I should note, I think 'the hard problem' is a polemical or rhetorical construct. It's purpose is only to point out that the first-person, experiential quality of experience can never be properly captured from a third-person perspective. So it's not a problem to be solved, in that sense, and (some have said) a misuse of the term 'problem' on those grounds (i.e. properly described, it is a mystery, not a problem.) But I'm bringing this in, because it serves to focus on what exactly is at issue in many of these discussions.
So – what would be Bitbol’s critique of this investigation? — Questioner
I can't speak for Michel Bitbol, but I will point out that phenomenology is usually found in these programs, for the reasons given above. Chalmers is not himself associated with phenomenology but many other researchers in the field are. This is in recognition of the criticism of phenomenology, that the third-person accounts of conscious experience must necessarily omit something of fundamental importance.
Key Concepts in the Phenomenological Approach to Consciousness Studies
Researchers often use several key "tools" or concepts derived from classical phenomenology (like that of Edmund Husserl or Maurice Merleau-Ponty):
Intentionality: The idea that consciousness is always "consciousness of something." Every mental act has an object (a thought, a feeling, or a physical thing).
The Epoché (Bracketing): The practice of setting aside "natural" assumptions about the external world to focus strictly on how a phenomenon presents itself to the mind.
Neurophenomenology: A modern sub-field (popularized by Francisco Varela) that seeks to "naturalize" phenomenology by using rigorous first-person descriptions to help scientists understand brain activity patterns.
So, the opposition here is not between 'phenomenology and science'. It's between 'phenomenology and reductive materialism', where 'reductive materialism' is the belief that the first-person nature of subjective experience is insignificant or secondary to the objective description.

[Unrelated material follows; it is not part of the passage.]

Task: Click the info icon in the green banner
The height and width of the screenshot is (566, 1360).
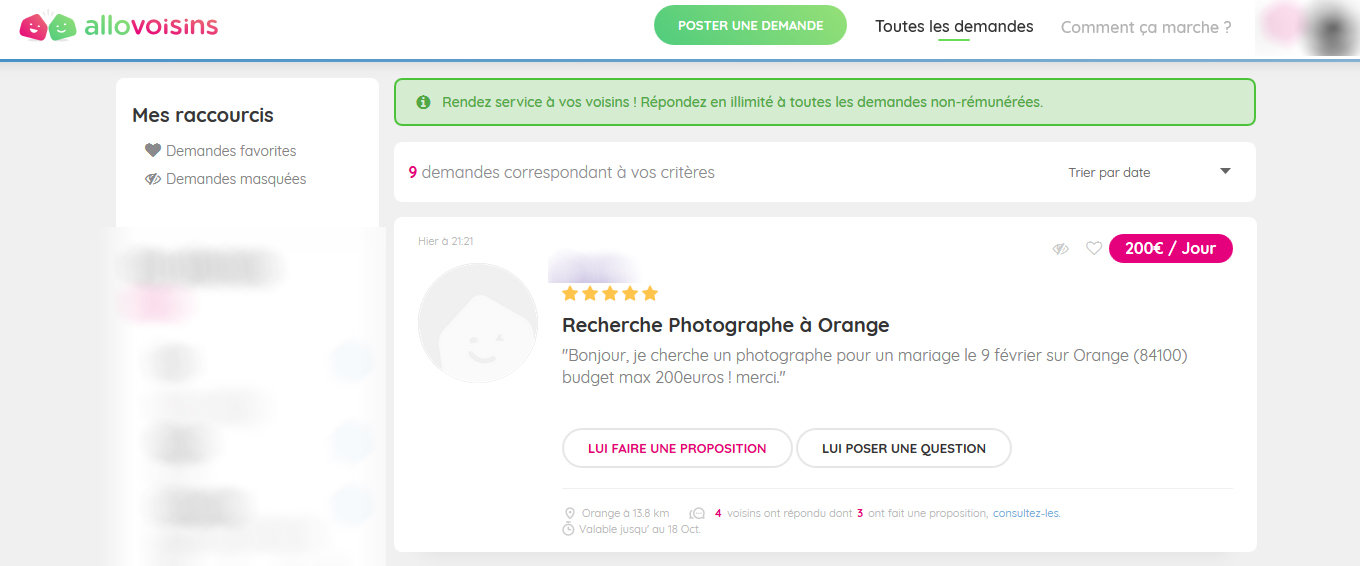Action: click(x=423, y=102)
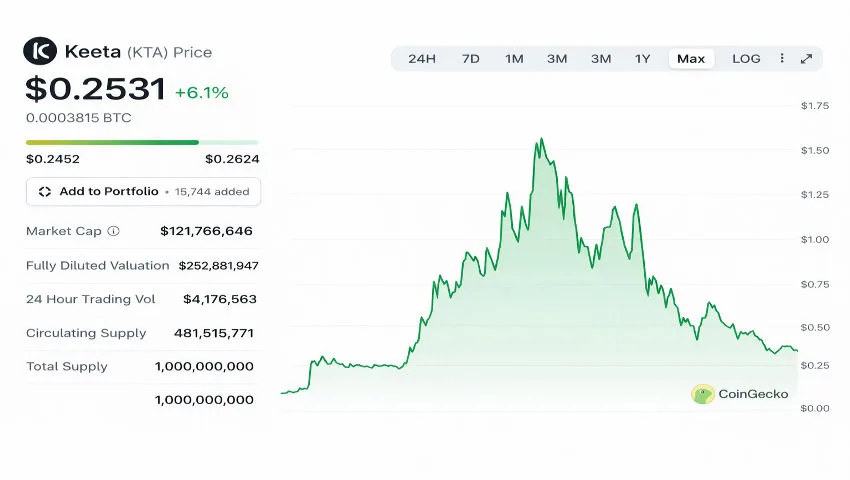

Daniel Dennett is the natural foil for these arguments, as he believes that first-person consciousness is essentially derivative from unconscious cellular processes.
Can Bitbol’s claims be tested? — Questioner
Not relevant. Falsifiability is a criterion used to distinguish empirical from non-empirical claims. Bitbol's arguments are not empirical arguments, but are based on reasoned inference from the apodictic nature of first-person experience.